(Records for the task Opens)

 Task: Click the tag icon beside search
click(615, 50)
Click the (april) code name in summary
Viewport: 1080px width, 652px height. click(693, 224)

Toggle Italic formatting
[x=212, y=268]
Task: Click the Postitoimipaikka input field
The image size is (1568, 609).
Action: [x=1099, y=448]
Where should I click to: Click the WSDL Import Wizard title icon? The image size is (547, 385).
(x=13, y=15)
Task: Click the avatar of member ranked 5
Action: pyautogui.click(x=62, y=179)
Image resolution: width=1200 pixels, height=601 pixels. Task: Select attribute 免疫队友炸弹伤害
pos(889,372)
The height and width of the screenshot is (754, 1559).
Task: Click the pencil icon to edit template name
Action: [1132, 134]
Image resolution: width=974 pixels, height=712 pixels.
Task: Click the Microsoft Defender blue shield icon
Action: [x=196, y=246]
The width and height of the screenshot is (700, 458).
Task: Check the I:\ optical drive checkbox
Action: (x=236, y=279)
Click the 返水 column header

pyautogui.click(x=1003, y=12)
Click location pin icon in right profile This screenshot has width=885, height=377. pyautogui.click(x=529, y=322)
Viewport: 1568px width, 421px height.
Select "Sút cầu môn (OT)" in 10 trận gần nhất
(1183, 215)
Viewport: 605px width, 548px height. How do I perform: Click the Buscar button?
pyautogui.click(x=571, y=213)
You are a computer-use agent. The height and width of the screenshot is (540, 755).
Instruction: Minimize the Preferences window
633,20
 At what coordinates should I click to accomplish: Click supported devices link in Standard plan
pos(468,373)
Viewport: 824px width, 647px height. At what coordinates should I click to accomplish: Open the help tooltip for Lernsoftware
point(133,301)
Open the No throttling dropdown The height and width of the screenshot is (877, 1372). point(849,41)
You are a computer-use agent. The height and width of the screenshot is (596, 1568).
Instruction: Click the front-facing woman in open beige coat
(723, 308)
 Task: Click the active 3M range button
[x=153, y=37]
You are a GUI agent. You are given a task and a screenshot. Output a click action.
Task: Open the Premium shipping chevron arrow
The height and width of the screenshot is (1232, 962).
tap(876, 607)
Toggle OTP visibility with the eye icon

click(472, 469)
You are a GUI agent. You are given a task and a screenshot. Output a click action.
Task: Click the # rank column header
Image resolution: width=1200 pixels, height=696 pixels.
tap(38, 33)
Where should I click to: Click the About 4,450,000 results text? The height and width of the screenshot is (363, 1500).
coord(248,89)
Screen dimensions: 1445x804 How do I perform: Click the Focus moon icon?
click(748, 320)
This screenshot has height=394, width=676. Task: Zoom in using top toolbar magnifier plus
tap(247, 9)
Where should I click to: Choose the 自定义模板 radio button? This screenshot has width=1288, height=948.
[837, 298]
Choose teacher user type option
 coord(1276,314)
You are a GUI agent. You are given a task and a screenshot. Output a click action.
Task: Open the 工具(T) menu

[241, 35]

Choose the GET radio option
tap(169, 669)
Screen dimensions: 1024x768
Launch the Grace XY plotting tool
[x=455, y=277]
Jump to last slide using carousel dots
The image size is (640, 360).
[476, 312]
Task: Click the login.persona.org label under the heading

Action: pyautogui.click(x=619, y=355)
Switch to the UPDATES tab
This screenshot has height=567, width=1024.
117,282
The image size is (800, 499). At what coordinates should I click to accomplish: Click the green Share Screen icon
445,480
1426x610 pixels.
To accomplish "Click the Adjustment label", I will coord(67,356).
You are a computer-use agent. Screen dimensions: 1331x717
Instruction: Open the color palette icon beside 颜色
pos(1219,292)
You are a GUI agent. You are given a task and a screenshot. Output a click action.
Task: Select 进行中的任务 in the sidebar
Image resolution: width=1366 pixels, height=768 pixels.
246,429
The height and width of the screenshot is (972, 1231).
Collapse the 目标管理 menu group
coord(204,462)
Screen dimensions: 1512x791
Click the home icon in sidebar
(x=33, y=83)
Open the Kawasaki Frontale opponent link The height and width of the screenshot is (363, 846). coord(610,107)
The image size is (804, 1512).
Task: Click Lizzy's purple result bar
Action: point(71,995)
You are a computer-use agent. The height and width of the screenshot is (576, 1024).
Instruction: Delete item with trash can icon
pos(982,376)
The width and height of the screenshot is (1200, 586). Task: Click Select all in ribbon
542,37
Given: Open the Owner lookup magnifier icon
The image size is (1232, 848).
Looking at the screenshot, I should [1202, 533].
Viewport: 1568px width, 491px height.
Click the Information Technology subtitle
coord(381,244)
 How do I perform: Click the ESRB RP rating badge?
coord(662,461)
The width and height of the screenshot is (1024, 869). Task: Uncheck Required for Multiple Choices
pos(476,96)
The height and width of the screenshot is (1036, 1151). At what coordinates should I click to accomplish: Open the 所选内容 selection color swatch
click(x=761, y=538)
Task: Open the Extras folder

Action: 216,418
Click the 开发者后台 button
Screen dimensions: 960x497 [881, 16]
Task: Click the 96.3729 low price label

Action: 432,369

(Records for the task Closes)

## Exercise brief
Output exactly the lines of the data that run from the one containing "1426x610 pixels." to the very last line, and no others.

## Answer to the problem
1426x610 pixels.
To accomplish "Click the Adjustment label", I will coord(67,356).
You are a computer-use agent. Screen dimensions: 1331x717
Instruction: Open the color palette icon beside 颜色
pos(1219,292)
You are a GUI agent. You are given a task and a screenshot. Output a click action.
Task: Select 进行中的任务 in the sidebar
Image resolution: width=1366 pixels, height=768 pixels.
246,429
The height and width of the screenshot is (972, 1231).
Collapse the 目标管理 menu group
coord(204,462)
Screen dimensions: 1512x791
Click the home icon in sidebar
(x=33, y=83)
Open the Kawasaki Frontale opponent link The height and width of the screenshot is (363, 846). coord(610,107)
The image size is (804, 1512).
Task: Click Lizzy's purple result bar
Action: point(71,995)
You are a computer-use agent. The height and width of the screenshot is (576, 1024).
Instruction: Delete item with trash can icon
pos(982,376)
The width and height of the screenshot is (1200, 586). Task: Click Select all in ribbon
542,37
Given: Open the Owner lookup magnifier icon
The image size is (1232, 848).
Looking at the screenshot, I should [1202, 533].
Viewport: 1568px width, 491px height.
Click the Information Technology subtitle
coord(381,244)
 How do I perform: Click the ESRB RP rating badge?
coord(662,461)
The width and height of the screenshot is (1024, 869). Task: Uncheck Required for Multiple Choices
pos(476,96)
The height and width of the screenshot is (1036, 1151). At what coordinates should I click to accomplish: Open the 所选内容 selection color swatch
click(x=761, y=538)
Task: Open the Extras folder

Action: 216,418
Click the 开发者后台 button
Screen dimensions: 960x497 [881, 16]
Task: Click the 96.3729 low price label

Action: 432,369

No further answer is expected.